The parallel migration tends to be bound in the inner loop by indirect
memory addressing for the trace sample values at the migration operator
times *t*_{k}. Simple linear interpolation of a trace value for the time *t*_{k}
requires two indirect memory accesses, any single nearest-neighbor
triangle interpolation requires three indirect memory accesses (the triangle
peak is placed at the nearest neighbor location of *t*_{k}), and a general
triangle interpolation for filter coefficients falling on non-sampled
time locations requires six indirect memory accesses. I use the
nearest-neighbor triangle anti-aliasing scheme since it is only 1.5x slower
than simple linear interpolation, instead of the general triangle interpolation
method which is
a rather unacceptable 3x more inefficient than simple linear interpolation.

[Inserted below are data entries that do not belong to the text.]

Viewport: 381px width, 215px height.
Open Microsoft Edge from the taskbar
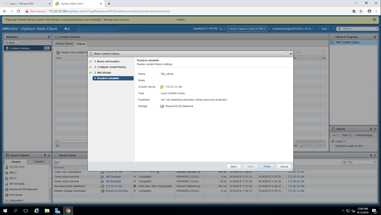coord(37,211)
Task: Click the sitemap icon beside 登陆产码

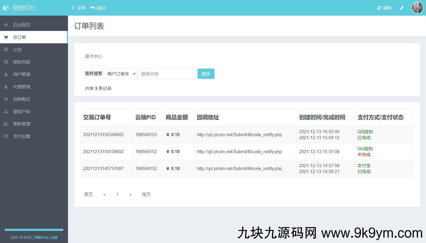Action: (x=6, y=111)
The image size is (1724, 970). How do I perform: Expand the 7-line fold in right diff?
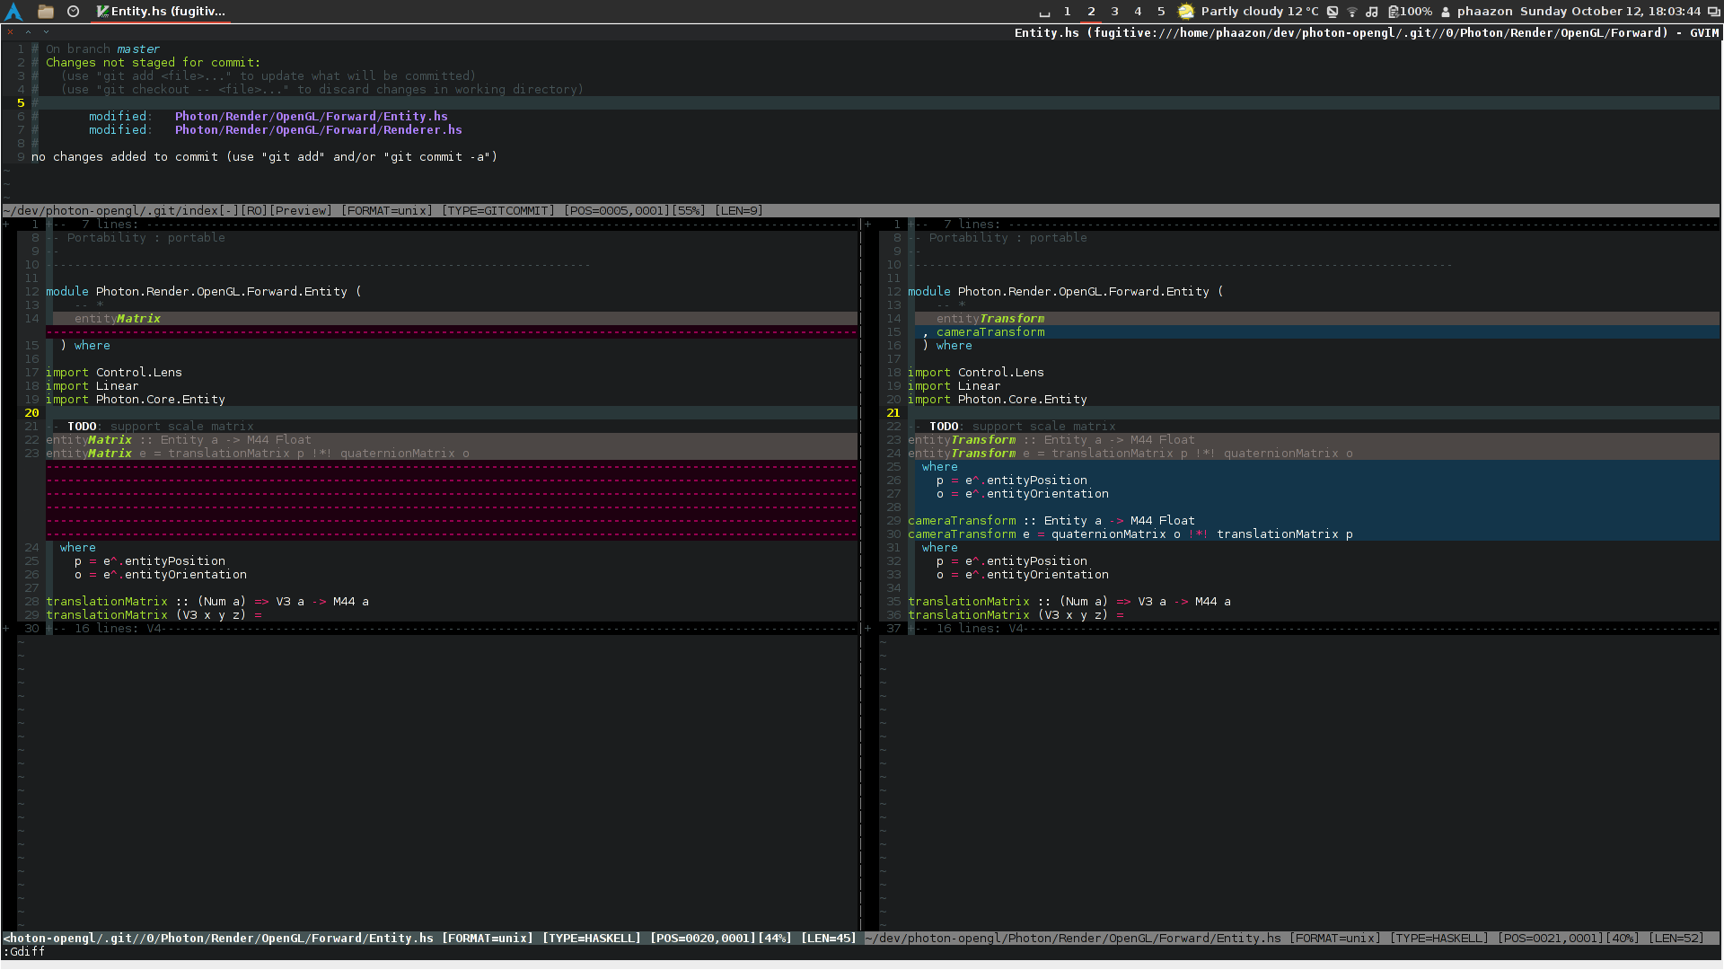(x=970, y=225)
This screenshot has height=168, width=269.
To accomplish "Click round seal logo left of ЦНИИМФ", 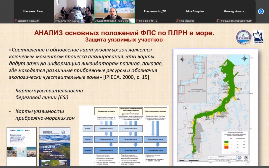I will click(x=243, y=38).
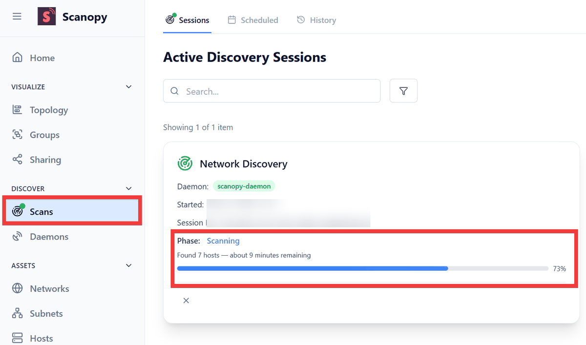Click the scan progress bar
586x345 pixels.
click(362, 268)
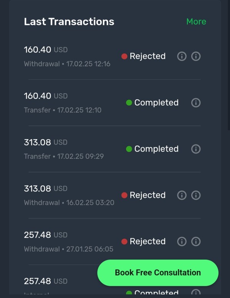This screenshot has width=230, height=298.
Task: Click the Withdrawal 27.01.25 06:05 details text
Action: [x=69, y=249]
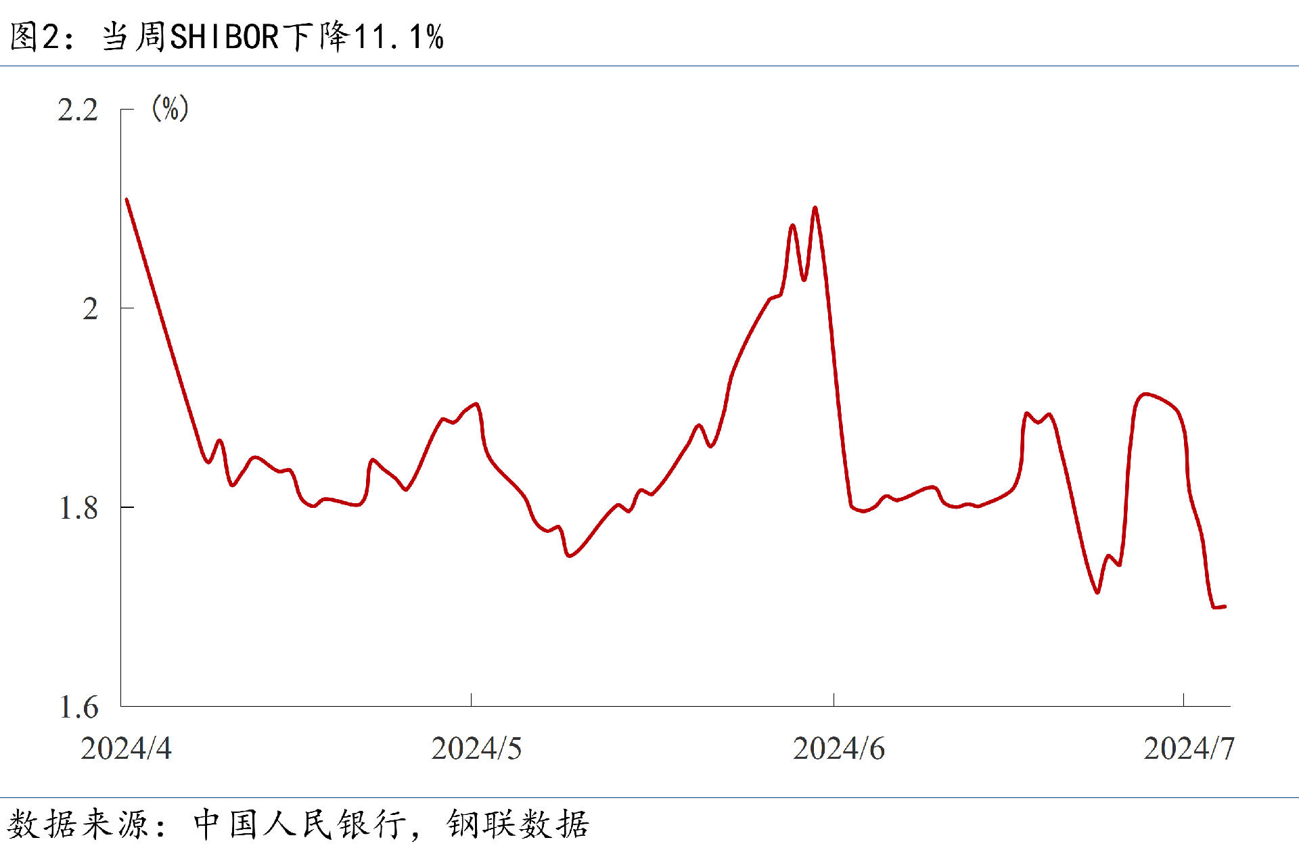Click the 2.2 y-axis label
Screen dimensions: 1299x865
click(77, 110)
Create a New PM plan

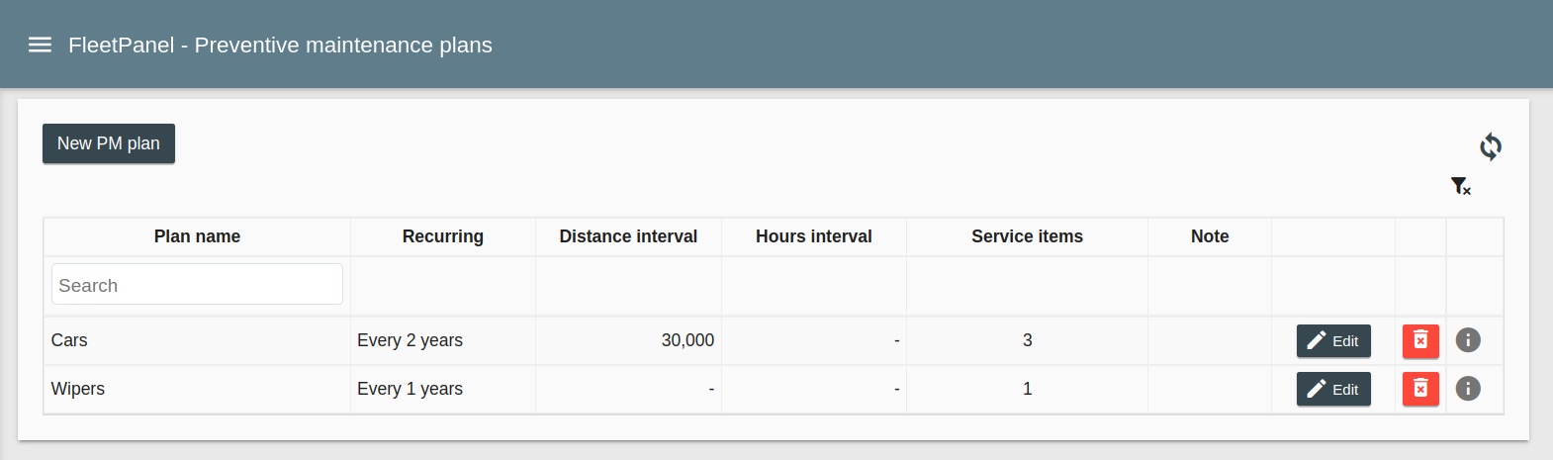coord(109,143)
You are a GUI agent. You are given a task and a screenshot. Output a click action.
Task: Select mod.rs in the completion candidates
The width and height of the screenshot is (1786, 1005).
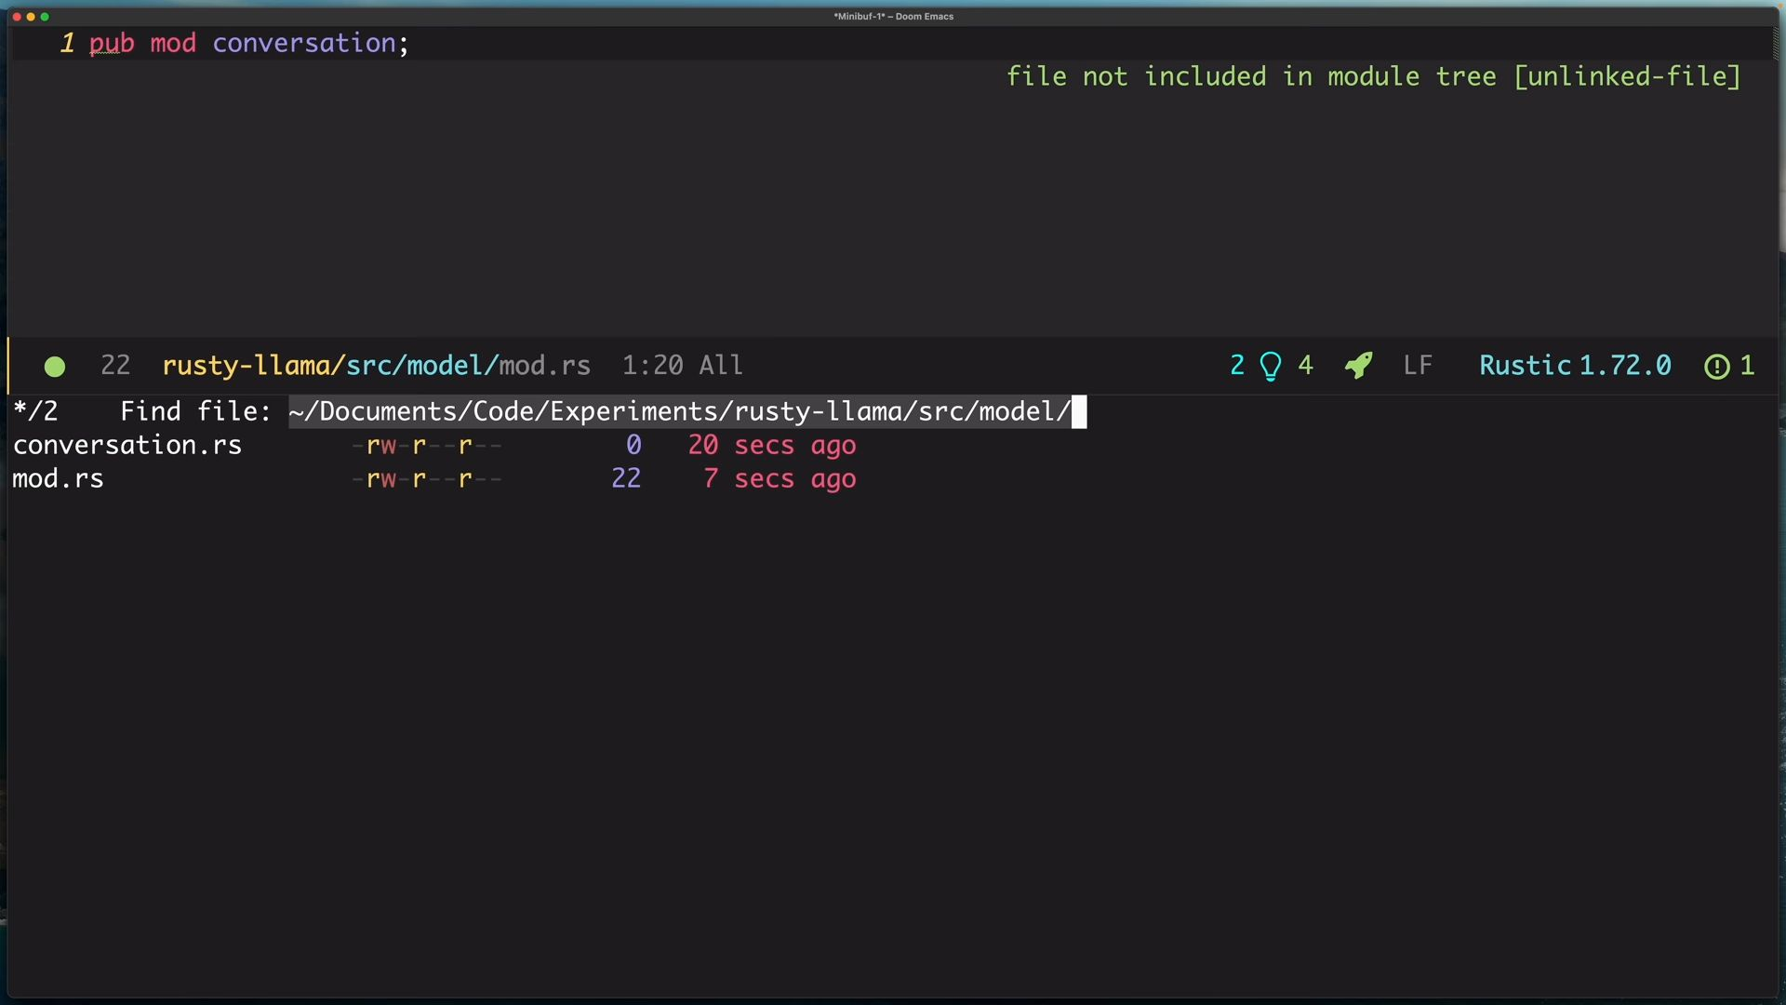[58, 479]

The drawback to the nearest-neighbor triangle filters is that more
smoothing is done than required in unaliased regimes where linear interpolation
would have sufficed. Since the traces have been doubly integrated, and I can't
afford to keep a copy of non-integrated input traces, nor switch to the 6-point
general triangle filters easily in a SIMD algorithm flow, I have elected to
always smooth at a minimum of three adjacent points on the time access.
This is fine for data that has energy mostly below half-Nyquist, but may
represent over-smoothing and unnecessary loss of some bandwidth otherwise.